There’s a growing file on artworks missing from the library, kept in its Missouri Valley Special Collections. Eli Paul, the manager, shook his head when asked about other losses. He’s proud of the handwritten note by the librarian in 1979 documenting that she saw the Blashfield, but he blames past librarians for failing to document others. Many things disappeared in the library’s moves, he said.
”Many people are looking for the William Merritt Chase,” Paul said of an original painting by the American impressionist and portraitist that was said to have hung in the former Western Gallery of Art.
Today no one even knows for sure what it looked like. He’s also heard the rumors that one of the Rogers sculptures was not a copy, but an original. An art historian and researcher whose thesis was on lost artwork believed she had tracked down one of them, now in an East Coast art museum.
The search for the Blashfield took on life in 1992 when a graduate art scholar named Derrick Cartwright wrote letters to Ozark National Life, the library and the Nelson asking them to look in their storage for the Blashfield.
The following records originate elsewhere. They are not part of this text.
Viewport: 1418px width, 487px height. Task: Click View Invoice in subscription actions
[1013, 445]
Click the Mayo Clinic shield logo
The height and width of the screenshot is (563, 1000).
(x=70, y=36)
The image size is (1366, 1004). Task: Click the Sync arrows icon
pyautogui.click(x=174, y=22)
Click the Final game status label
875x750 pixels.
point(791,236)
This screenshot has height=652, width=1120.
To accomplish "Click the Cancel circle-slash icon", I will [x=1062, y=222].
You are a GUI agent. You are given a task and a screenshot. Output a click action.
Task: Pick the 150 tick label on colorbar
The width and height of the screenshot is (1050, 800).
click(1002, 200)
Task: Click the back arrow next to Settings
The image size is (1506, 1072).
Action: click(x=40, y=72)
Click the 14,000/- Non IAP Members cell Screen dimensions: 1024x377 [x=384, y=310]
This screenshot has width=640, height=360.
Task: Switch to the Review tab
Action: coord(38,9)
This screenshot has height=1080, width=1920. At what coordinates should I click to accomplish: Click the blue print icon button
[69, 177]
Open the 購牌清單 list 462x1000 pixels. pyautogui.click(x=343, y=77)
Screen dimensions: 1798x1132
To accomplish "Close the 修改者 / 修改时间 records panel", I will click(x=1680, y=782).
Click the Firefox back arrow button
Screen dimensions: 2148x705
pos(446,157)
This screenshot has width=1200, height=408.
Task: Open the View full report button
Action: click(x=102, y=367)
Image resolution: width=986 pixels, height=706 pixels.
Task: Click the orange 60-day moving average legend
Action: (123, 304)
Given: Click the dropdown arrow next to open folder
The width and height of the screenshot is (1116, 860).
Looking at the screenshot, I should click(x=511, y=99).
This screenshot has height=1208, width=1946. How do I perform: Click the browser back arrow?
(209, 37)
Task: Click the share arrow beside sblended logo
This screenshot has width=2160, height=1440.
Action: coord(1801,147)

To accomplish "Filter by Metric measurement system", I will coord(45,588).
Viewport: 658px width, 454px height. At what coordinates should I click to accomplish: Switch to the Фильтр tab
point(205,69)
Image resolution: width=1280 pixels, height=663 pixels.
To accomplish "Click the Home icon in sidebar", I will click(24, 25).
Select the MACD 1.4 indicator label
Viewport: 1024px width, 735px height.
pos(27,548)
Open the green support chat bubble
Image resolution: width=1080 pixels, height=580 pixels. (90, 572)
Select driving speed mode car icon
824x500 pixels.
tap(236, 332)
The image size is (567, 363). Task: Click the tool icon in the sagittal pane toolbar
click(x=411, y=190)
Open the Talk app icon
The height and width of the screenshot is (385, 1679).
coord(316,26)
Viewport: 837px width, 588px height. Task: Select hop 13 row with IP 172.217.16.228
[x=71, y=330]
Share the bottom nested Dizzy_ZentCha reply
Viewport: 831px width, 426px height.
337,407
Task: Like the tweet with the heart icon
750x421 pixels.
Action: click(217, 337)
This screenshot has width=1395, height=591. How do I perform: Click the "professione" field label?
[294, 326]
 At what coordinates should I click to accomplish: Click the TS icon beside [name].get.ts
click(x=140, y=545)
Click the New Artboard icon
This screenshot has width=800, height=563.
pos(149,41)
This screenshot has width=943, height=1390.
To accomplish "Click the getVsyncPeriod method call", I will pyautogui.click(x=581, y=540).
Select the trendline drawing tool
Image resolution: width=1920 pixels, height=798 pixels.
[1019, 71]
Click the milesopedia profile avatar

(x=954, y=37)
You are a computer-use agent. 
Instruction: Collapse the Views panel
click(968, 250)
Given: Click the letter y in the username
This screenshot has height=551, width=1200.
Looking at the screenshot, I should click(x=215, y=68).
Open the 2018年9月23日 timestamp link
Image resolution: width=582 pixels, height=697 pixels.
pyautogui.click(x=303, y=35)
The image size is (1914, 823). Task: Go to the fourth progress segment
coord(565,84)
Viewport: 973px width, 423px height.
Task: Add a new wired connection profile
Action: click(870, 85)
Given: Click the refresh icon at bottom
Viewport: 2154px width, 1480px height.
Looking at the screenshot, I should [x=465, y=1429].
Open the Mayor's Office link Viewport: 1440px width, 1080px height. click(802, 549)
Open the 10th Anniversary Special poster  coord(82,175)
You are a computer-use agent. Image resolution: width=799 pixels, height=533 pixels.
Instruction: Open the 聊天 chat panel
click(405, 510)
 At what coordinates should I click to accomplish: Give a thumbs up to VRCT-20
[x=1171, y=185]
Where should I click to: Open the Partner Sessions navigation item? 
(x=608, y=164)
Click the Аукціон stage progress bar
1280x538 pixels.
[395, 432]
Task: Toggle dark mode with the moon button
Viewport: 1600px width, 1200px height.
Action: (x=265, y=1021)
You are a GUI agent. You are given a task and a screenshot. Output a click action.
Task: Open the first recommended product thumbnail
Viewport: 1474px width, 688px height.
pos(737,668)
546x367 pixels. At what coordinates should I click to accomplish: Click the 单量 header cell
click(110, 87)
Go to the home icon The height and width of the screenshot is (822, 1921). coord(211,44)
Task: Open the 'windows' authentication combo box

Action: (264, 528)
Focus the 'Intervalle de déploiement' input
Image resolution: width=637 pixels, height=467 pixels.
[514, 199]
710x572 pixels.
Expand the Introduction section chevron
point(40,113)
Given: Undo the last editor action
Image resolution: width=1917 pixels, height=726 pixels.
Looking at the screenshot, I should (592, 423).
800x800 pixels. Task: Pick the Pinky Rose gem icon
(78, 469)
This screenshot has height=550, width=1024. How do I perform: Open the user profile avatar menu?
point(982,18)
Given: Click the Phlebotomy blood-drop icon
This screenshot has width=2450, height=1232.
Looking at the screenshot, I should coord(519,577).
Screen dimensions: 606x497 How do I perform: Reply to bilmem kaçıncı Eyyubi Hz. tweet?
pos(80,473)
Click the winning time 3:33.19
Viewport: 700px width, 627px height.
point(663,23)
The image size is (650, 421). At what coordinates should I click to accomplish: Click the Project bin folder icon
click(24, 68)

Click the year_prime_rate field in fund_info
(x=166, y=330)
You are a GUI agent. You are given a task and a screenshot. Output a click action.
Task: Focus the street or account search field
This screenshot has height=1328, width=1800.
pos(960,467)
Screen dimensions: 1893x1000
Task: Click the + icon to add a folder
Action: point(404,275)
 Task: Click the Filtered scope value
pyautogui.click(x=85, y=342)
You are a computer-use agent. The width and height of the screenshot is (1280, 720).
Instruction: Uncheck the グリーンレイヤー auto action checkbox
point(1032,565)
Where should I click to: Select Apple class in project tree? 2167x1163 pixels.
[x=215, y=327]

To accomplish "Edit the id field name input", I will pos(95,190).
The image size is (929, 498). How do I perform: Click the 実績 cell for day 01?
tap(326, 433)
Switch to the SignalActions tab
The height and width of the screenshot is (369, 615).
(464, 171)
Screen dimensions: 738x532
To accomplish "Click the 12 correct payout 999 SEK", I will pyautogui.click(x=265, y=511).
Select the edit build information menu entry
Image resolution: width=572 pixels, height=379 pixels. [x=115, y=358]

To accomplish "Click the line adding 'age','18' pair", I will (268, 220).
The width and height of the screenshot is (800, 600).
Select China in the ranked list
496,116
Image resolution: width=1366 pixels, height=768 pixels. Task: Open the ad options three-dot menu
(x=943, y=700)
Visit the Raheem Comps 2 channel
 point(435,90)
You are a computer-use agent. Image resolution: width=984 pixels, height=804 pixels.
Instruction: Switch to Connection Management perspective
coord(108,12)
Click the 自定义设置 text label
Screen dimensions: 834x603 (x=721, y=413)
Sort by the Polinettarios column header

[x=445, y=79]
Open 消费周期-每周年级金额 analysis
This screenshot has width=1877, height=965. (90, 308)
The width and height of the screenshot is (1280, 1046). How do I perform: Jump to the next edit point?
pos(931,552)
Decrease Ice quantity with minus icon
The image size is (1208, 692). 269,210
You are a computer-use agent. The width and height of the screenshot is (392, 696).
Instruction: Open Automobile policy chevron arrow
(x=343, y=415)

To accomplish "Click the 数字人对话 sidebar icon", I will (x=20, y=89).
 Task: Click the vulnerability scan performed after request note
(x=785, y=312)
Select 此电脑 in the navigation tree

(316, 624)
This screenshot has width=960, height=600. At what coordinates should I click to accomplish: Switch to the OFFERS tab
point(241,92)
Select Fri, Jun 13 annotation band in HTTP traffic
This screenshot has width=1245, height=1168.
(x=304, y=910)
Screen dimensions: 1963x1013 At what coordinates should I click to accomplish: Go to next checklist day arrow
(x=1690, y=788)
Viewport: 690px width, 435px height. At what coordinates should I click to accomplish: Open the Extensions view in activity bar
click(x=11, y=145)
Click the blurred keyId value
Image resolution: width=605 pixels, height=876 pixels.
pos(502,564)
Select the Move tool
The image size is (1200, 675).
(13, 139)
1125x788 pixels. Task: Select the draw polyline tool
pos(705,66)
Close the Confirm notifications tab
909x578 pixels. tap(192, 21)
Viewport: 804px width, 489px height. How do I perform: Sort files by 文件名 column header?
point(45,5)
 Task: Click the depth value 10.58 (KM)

Cartwright, who later became the director of the San Diego Museum of Art, then the Seattle Art Museum, now teaches at the University of San Diego.
It was Cartwright’s letter that first alerted everyone that a big piece of local history had walked off. He’s thrilled that Blashfield’s ”The Call of Missouri” has made an appearance.
”Blashfield’s connection with Kansas City is through the painting,” he said. ”It needs to come home. … But how did it land in Dallas?”